= Esbern Snare =

Danish aristocrat and soldier (1127–1204)

Esbern Snare (1127–1204), also known as Esbern the Resolute, was a høvding, or chieftain, royal chancellor and crusader. His family were members of the powerful Hvide clan. In 1192, during the Crusades and after the fall of Jerusalem, he led a small group of Danish soldiers to the Holy Land. Upon his return, he had the Church of Our Lady, Kalundborg built.

==Early life==
Born in 1127, Snare was the eldest son of Asser Rig (c. 1080–1151), also called Asser the rich, of the Hvide clan. Esbern's mother, Lady Inge, was the daughter of Eric, the Jarl of Falster and Princess Cecilia Knutsdatter. He was the grandson of Skjalm Hvide and great-grandson of Canute IV of Denmark (c. 1042 – 10 July 1086), the first Danish king (1080–1086) to be canonized.

His family lived in Fjenneslev, Zealand. His brother was Absalon (c. 1128–1201), who became a powerful warrior leader and main advisor to Danish kings, and also Bishop of Roskilde and later Archbishop of Lund. Valdemar I of Denmark was his foster brother. (Note: Valdemar is also said to have been the foster son of Skjalm Hvide (Esbern's grandfather).) His other sibling was Ingefred Assersdatter (c. 1130-1160).

==Marriages and children==
Esbern was married three times. His first two wives were Holmfred and Ingeborg. His third wife, Helene, was the daughter of a Swedish Jarl, who is presumed to be Guttorm.
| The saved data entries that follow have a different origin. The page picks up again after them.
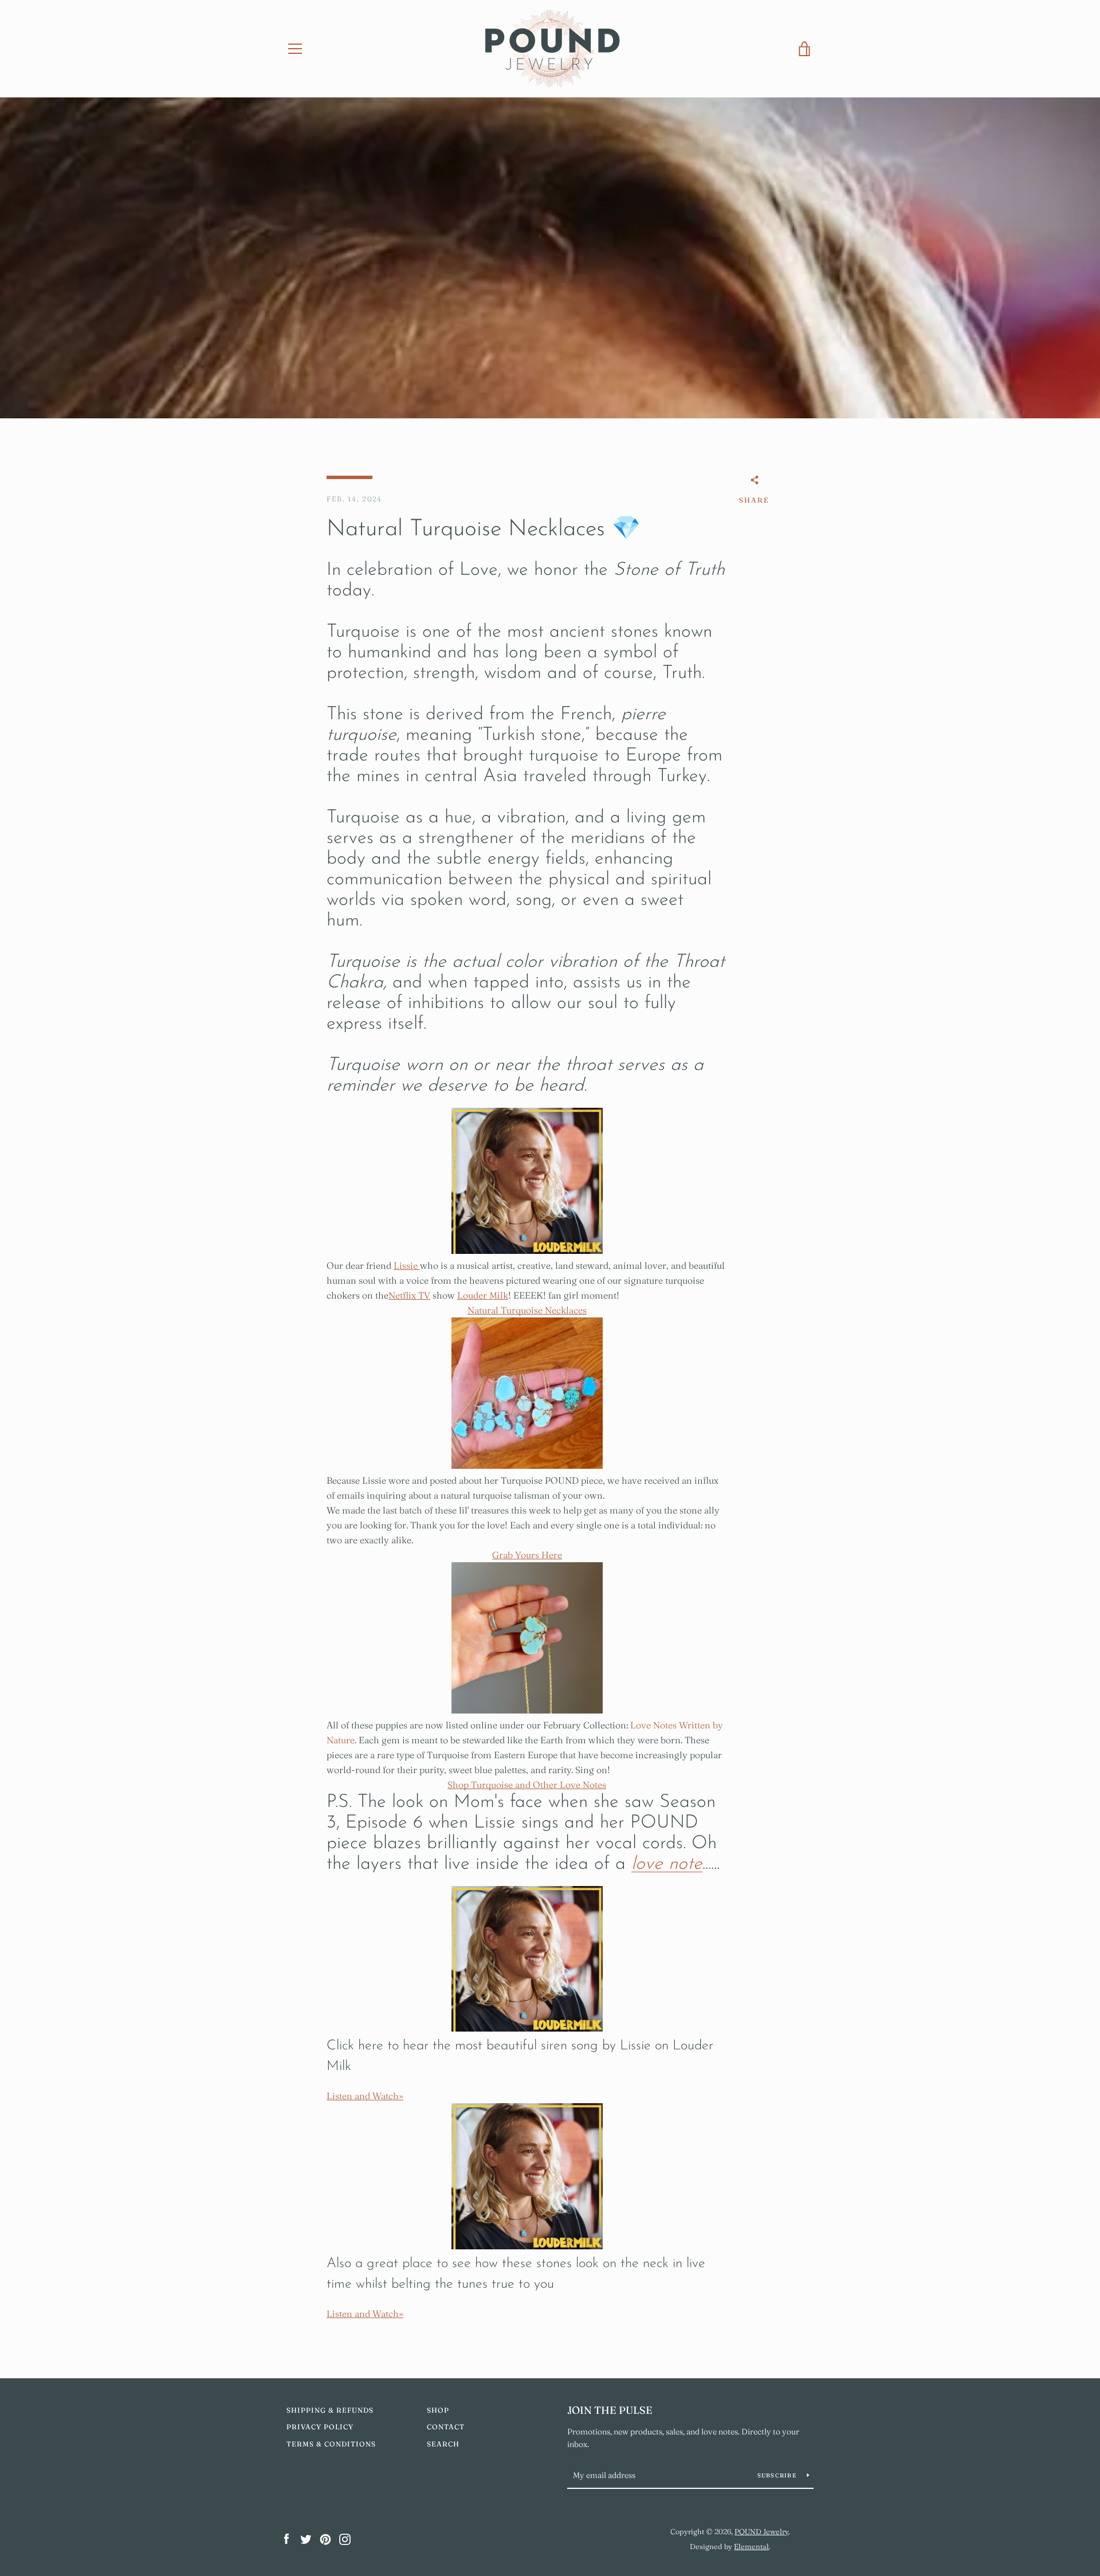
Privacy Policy (319, 2426)
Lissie (407, 1265)
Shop (438, 2410)
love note (666, 1864)
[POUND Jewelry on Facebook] (286, 2538)
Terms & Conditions (331, 2444)
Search (443, 2444)
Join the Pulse (610, 2410)
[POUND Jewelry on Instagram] (345, 2538)
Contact (446, 2426)
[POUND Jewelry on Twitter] (306, 2538)
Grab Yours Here (527, 1555)
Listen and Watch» (365, 2095)
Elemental (751, 2546)
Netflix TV (409, 1295)
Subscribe (778, 2475)
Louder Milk (482, 1295)
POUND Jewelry (761, 2531)
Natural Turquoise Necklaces (527, 1310)
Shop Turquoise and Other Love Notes (526, 1784)
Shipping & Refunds (330, 2410)
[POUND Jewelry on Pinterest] (325, 2538)
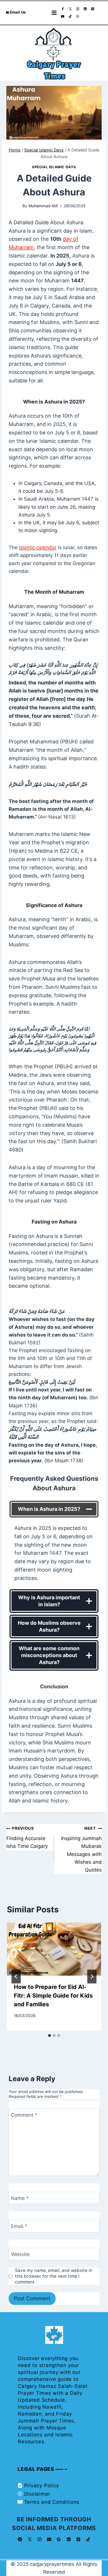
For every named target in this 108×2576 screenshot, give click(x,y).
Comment (24, 2115)
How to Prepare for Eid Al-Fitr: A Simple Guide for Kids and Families (53, 1995)
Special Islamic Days (54, 167)
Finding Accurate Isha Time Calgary (27, 1837)
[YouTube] (62, 16)
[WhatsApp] (77, 16)
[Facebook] (62, 9)
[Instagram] (77, 9)
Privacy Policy (41, 2485)
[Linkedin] (85, 9)
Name (20, 2198)
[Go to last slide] (16, 1976)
With Helene, he had a daughter Ingeborg, who married Peder Strangesen (died 1241), who may have been the son of Valdemar. She became the owner of Esbern's castle at Kalundborg. He also had a daughter who married Anders Knudsen Grosøn of Tersløsegaard manor in Sorø.

Esbern gave a farm, Ovre (Aworthe), located in Hvidovre to Sorø Abbey around 1170, and it was later passed on to Absalon. Esbern acquired the farm, Sæbygård, sometime before his death. B.S. Ingemann wrote a poem about Sæbygård and its inhabitants, which is published in his novel, Valdemar Victory.

==Career==
From "the most powerful family of magnates in the realm", Esbern was a royal chancellor and a høvding (chieftain). He and his brother Absalon had a close relationship, or alliance, with Valdemar. Together, they consolidated the Danish Kingdom.

In 1180, Esbern faced a rebellion because his brother, elected archbishop to the Roskilde see, had brought relatives into powerful positions. Then king, Valdemar interceded to put down the rebellion.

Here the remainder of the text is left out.